Input for this task =>
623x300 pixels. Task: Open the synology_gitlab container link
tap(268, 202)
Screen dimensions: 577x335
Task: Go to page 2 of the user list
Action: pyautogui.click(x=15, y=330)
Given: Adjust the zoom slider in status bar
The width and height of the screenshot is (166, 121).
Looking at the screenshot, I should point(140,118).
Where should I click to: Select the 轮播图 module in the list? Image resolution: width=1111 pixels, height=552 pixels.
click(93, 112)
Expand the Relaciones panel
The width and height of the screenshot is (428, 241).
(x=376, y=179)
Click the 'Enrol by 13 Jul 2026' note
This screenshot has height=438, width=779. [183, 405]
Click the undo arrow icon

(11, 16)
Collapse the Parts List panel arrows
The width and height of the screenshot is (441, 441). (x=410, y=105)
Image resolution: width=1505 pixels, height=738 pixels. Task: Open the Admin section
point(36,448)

---

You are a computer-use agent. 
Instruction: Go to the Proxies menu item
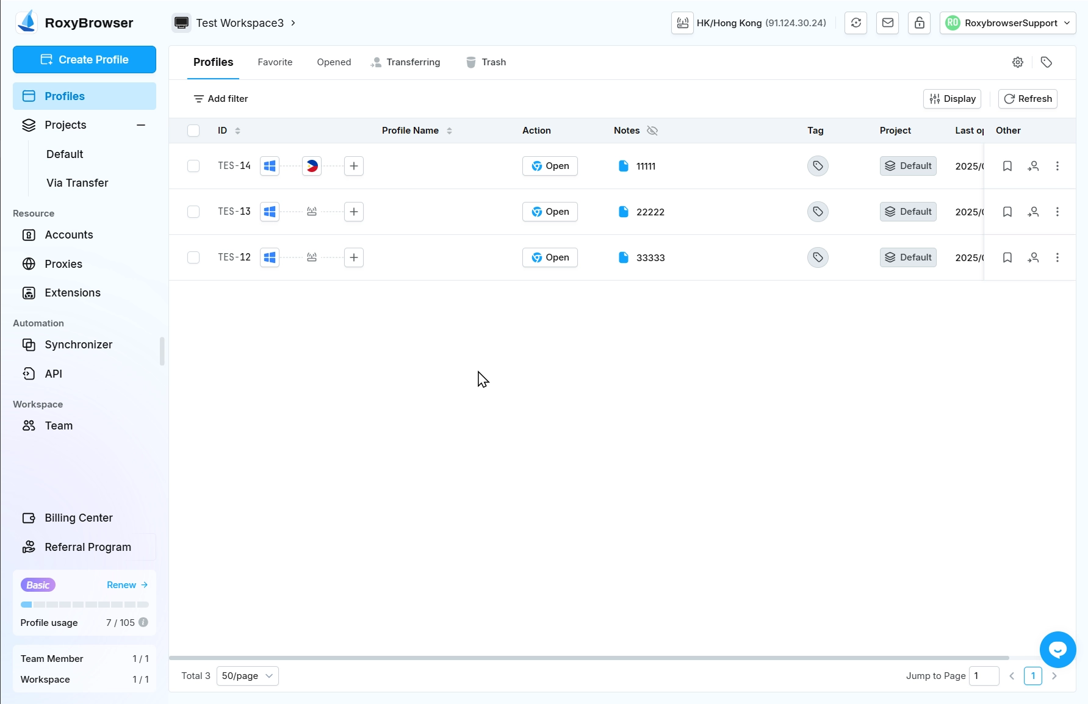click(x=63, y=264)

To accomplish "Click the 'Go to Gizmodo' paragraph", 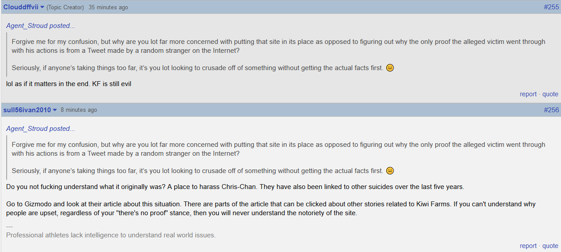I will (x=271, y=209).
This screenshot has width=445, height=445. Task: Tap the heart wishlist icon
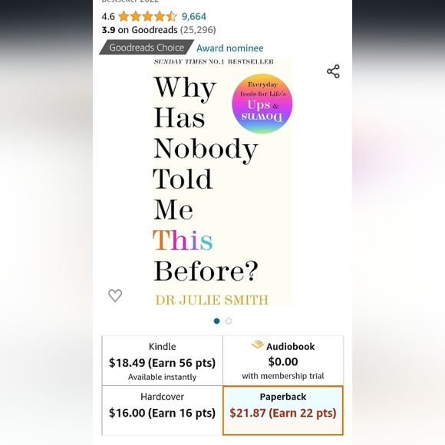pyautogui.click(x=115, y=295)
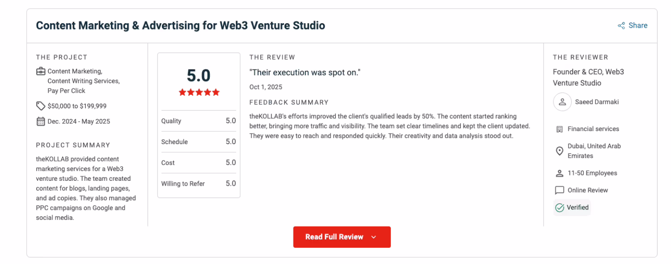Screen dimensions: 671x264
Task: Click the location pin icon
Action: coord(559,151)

...

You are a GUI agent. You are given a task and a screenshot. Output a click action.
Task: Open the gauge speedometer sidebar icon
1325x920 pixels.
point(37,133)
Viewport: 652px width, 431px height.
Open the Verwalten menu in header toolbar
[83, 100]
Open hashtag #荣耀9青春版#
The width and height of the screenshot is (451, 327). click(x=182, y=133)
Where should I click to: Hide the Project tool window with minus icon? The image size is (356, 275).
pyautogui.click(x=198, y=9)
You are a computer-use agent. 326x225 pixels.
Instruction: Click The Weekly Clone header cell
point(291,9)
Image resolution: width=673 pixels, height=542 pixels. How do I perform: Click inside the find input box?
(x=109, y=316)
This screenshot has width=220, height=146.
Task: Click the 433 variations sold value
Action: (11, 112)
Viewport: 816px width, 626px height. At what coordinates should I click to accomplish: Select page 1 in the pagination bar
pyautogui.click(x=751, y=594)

Assignment => Say how many lines of the material above include the word "agent", giving the number alone.

Answer space => 3